Monday, 25 August 2014

Changing Scenery On The Smallholding.

 The Red Admiral (Vanessa Atalanta) butterfly's were busy working on Saturday in our smallholding garden.  They love nettles and Buddliea davidii (was it named after me: Dave?) and they go to Portugal and Africa for the Winter.  I make cuttings of the buddliea's every Autumn. It's really technical.  Cut yourself a cutting about six inches (or longer) and stick it in the soil in ye oldie veg plot.  Come next Spring it will start sprouting leaves and (hopefully) it will have roots.  Fuchsia and all manner of hedging plants can be replaced in the same way.  Your only worry is if old Jack Frost pays a visit and paints them one night.  They are pretty hardy though and if you leave them long enough they will recover.  The good thing about making Autumn cuttings is that the soil is still warm and you get plenty of rain so you don't need to worry about watering them.
 Somewhere in that photograph is a honey beer getting rather inebriated on the old Fuchsia pollen.  'Fuchsia beer' that's got a ring to it, hasn't it?  Perhaps I should start my own micro real ale brewery here in Ireland?

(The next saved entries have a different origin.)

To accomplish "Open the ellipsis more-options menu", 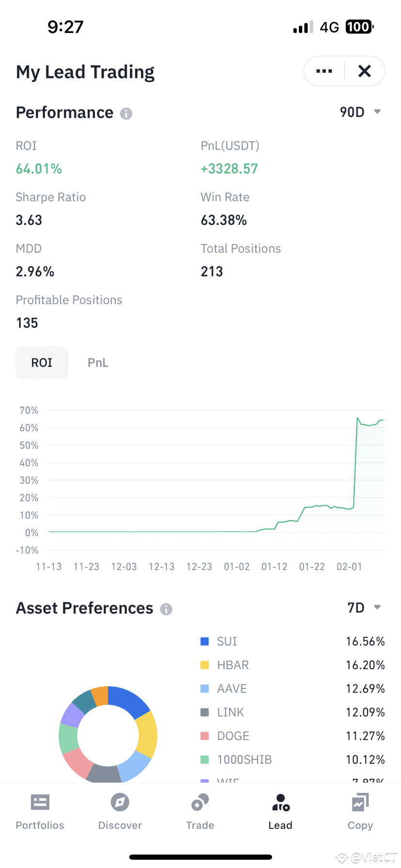I will 324,71.
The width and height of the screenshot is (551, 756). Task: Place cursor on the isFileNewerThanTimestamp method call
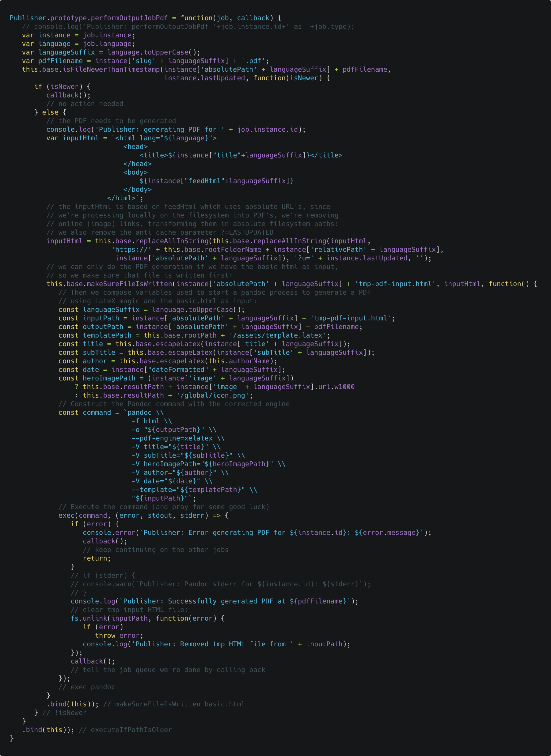tap(111, 69)
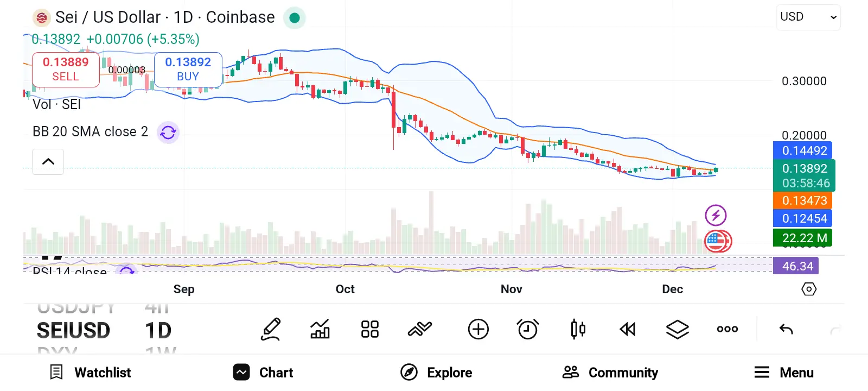Create an alert with the clock icon

(x=528, y=329)
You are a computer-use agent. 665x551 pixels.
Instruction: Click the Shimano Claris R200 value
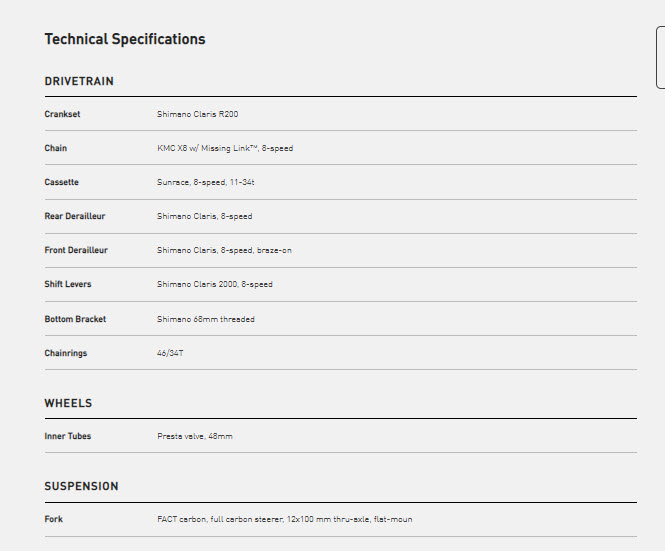197,114
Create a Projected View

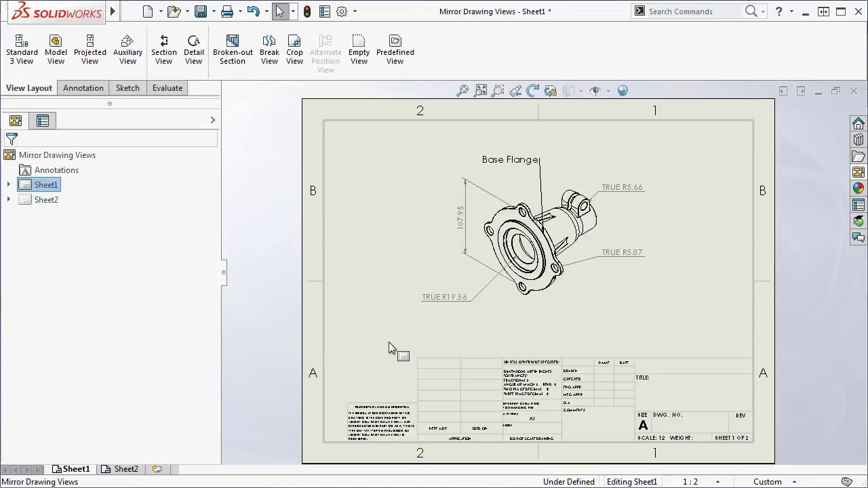click(x=90, y=49)
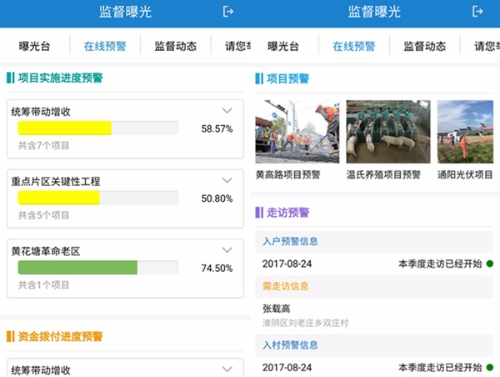This screenshot has height=377, width=500.
Task: Open 监督动态 tab on left screen
Action: pyautogui.click(x=175, y=46)
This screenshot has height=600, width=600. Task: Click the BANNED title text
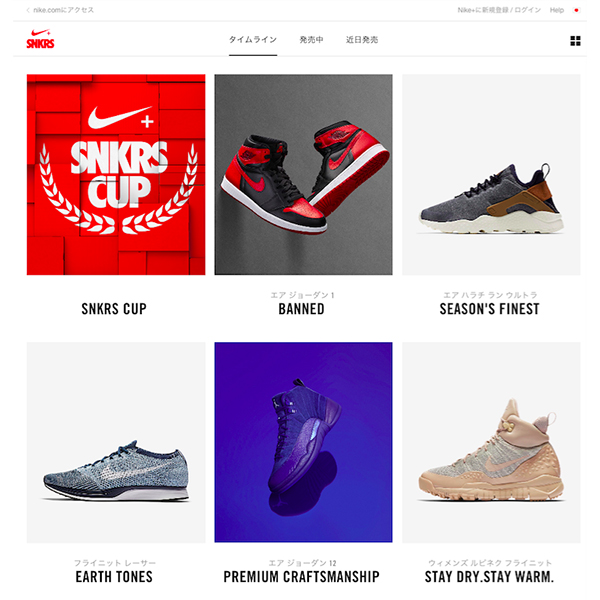[302, 309]
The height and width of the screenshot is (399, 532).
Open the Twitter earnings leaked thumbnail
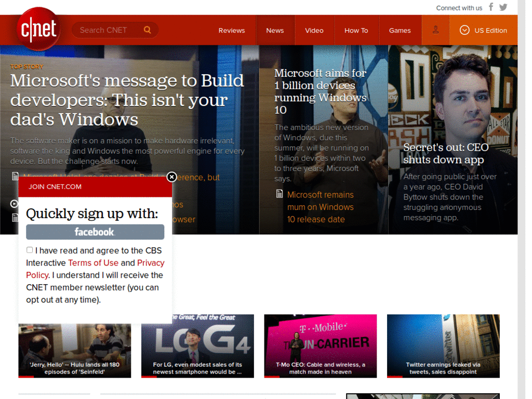[x=443, y=345]
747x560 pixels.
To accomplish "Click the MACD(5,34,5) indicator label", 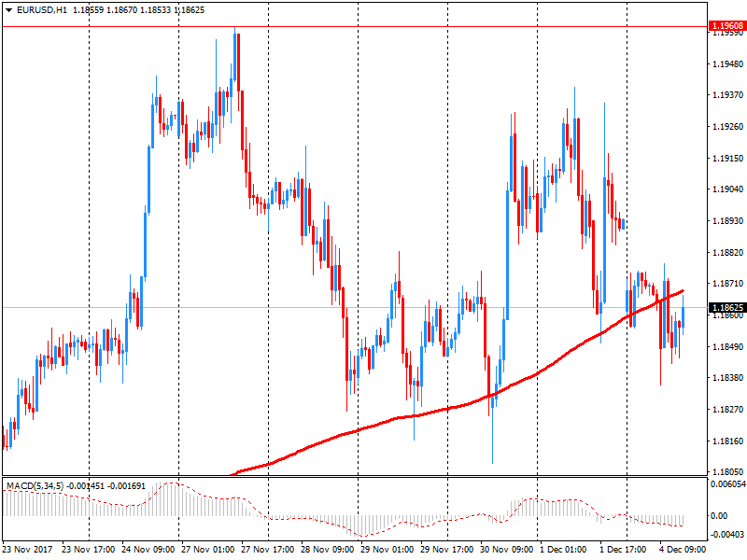I will click(x=35, y=486).
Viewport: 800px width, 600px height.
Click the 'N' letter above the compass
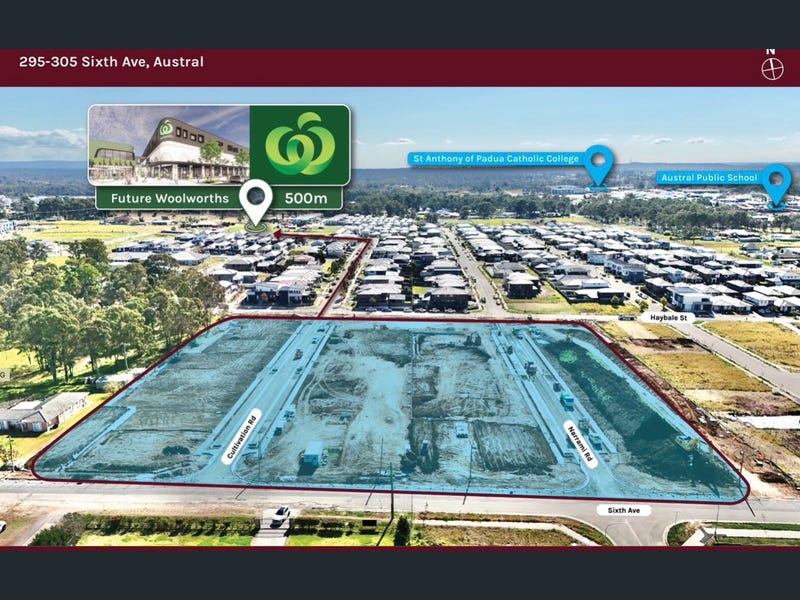pyautogui.click(x=771, y=51)
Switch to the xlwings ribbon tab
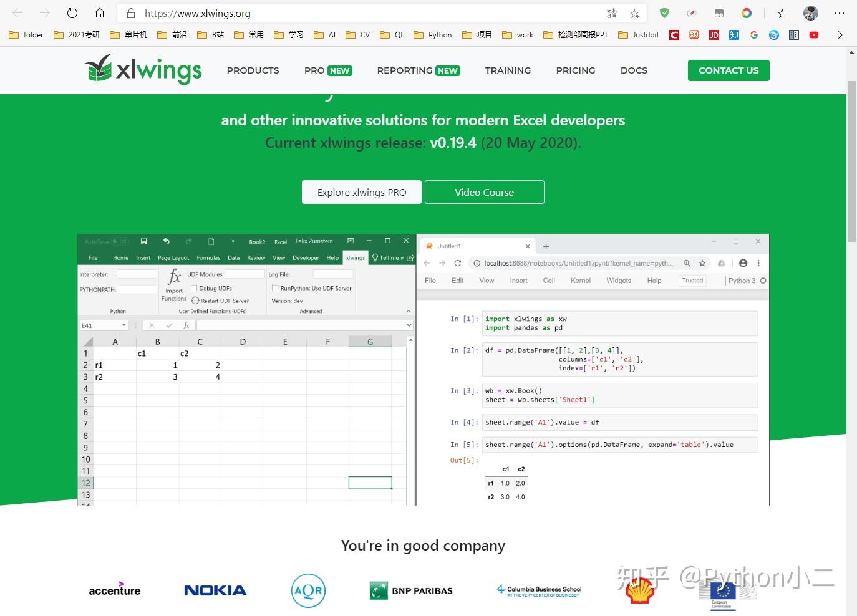The image size is (857, 616). click(355, 257)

 My Rosa Rugosa shrub is making some lovely rose hips at the moment.  The Rosa Rugosa makes a great seaside hedge and is very salt tolerant.
Beautiful Bantry Bay.  Immortalized in song and not a boat to be seen.  That's the Beara Peninsula in the distance.  I wish there was a boat to take us around to Kenmare.  People always comment on the amazing view when they visit our farm.  I give them my grandmother's quote:

"The view won't feed you."

It is rather beautiful though.  God must have sent his artists and sculptors when he made Bantry Bay.

16 comments:

  1. Yes, autumn's on its way now, looks like a bumper crop of brambles here this year, big and juicy-looking but not many turning colour just yet, they'll all come at once. I think a gallon of bramble wine and maybe a bottle or two each of bramble gin and vodka. Made some last year but put too much sugar in, it would probably be OK to make a long drink with lemonade.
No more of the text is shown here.